しかし資本主義はきわめて暴力的になりがちだ。資本は、蓄積を阻む障壁(市場の飽和、最低賃金法、環境保護など)にぶつかるたびに、巨大な吸血イカさながらに身をよじってそれを破壊し、新たな成長の源へ触腕を伸ばしていく。これが「解決策」と呼ばれるものだ。
囲い込みは解決策だった。植民地化は解決策だった。大西洋の奴隷貿易は解決策だった。中国とのアヘン戦争は解決策だった。アメリカの西部開拓は解決策だった。これらの解決策はすべて暴力的だったが、新たな強奪と蓄積への道を切り開いた。いずれも資本の成長要求に応えるためだ。
19世紀の世界経済は現在の貨幣価値で1兆ドルをやや上回る程度だった。それを年3%の割合で成長させるには、資本家は約30億ドルに相当する新たな投資先を見つけなければならない。
かなりの額であり、しかもその金額は年々増えていく。これは投資家に多大な努力を求めた。その努力には19世紀を象徴する植民地の拡大も含まれていた。
資本主義の冷酷な「鉄則」
現在、世界経済は80兆ドル超に相当するため、年3%の成長率を維持するには、資本家は2.5兆ドル相当の新たな投資先を見つけなくてはならない。

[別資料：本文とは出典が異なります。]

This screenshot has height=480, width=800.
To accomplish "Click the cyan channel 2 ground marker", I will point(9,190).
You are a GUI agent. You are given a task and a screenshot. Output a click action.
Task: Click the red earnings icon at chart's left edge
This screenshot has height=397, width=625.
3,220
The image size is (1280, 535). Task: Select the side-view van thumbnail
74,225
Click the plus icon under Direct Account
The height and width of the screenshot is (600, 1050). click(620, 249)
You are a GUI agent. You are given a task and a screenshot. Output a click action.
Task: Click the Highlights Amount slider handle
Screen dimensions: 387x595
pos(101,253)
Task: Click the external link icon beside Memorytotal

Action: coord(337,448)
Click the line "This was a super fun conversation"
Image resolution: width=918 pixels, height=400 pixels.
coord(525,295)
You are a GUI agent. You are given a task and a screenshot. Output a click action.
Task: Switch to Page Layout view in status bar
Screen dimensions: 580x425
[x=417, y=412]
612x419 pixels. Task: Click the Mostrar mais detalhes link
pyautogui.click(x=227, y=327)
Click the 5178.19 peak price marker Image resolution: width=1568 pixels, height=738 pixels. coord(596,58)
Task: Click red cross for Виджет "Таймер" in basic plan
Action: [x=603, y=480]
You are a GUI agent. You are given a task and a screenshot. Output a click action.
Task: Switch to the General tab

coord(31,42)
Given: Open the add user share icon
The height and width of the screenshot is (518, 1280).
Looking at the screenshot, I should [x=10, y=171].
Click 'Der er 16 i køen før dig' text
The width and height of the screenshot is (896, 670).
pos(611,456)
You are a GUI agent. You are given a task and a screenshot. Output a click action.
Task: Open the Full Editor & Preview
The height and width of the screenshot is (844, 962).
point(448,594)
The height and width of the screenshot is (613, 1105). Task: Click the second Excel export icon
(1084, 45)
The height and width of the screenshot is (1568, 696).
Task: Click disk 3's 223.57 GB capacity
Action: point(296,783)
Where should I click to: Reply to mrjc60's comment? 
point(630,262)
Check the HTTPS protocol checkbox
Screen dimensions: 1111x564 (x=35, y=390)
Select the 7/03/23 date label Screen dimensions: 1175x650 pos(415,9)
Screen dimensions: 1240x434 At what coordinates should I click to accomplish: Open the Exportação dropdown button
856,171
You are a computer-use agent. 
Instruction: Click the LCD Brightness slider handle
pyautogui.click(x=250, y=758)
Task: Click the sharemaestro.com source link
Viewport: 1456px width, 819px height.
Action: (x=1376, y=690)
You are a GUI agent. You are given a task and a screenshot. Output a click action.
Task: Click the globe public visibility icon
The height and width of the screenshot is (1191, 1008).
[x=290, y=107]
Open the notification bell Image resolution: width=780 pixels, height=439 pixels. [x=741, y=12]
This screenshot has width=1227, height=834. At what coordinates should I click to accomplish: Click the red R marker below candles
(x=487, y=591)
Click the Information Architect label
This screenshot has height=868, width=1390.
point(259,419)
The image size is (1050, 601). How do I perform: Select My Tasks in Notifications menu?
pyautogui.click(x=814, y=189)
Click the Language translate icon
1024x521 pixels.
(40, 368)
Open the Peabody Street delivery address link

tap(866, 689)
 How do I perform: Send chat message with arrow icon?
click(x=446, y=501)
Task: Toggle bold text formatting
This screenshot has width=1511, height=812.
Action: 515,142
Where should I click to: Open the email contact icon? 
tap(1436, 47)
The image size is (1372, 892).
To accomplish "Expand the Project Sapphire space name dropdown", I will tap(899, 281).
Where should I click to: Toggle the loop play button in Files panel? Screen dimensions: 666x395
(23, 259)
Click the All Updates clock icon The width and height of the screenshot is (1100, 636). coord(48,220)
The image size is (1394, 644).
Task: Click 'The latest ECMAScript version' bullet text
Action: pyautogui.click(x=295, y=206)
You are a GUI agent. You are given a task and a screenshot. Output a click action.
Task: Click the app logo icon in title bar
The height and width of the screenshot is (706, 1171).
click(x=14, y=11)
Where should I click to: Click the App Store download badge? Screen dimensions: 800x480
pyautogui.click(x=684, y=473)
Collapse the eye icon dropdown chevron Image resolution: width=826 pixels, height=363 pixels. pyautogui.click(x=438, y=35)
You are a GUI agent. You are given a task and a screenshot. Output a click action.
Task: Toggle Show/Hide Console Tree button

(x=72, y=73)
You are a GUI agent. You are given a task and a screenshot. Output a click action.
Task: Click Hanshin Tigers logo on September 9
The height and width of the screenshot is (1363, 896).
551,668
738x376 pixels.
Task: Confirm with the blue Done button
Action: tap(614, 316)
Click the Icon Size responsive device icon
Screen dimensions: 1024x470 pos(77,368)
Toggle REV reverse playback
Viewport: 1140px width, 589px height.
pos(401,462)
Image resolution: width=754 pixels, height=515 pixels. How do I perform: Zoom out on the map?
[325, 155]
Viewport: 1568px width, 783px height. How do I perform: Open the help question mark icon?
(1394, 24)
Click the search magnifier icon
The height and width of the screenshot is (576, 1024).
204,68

2.5兆ドルは、世界最大級であるイギリス経済の規模だ。どうにかしてこの先の1年でイギリス経済と同等のものを現行の経済に追加できたとしても、翌年にはさらに多くを追加しなければならず、それはずっと続く。
一体どこで、これほど大量の成長を手に入れることができるだろう。このプレッシャーはすさまじい。
それに突き動かされているのが、アメリカでオピオイド危機〔鎮痛薬依存症〕をもたらした製薬会社、アマゾンの森林を焼き払っている牛肉販売業者、銃規制に反対するロビー活動を展開する銃器メーカー、地球温暖化否定論に資金提供する石油企業、ますます巧妙な広告手法でわたしたちの生活に侵入して不必要な物を買わせようとする小売業者だ。
それらは「腐ったリンゴ」ではない。資本主義の鉄則に従っているだけなのだ。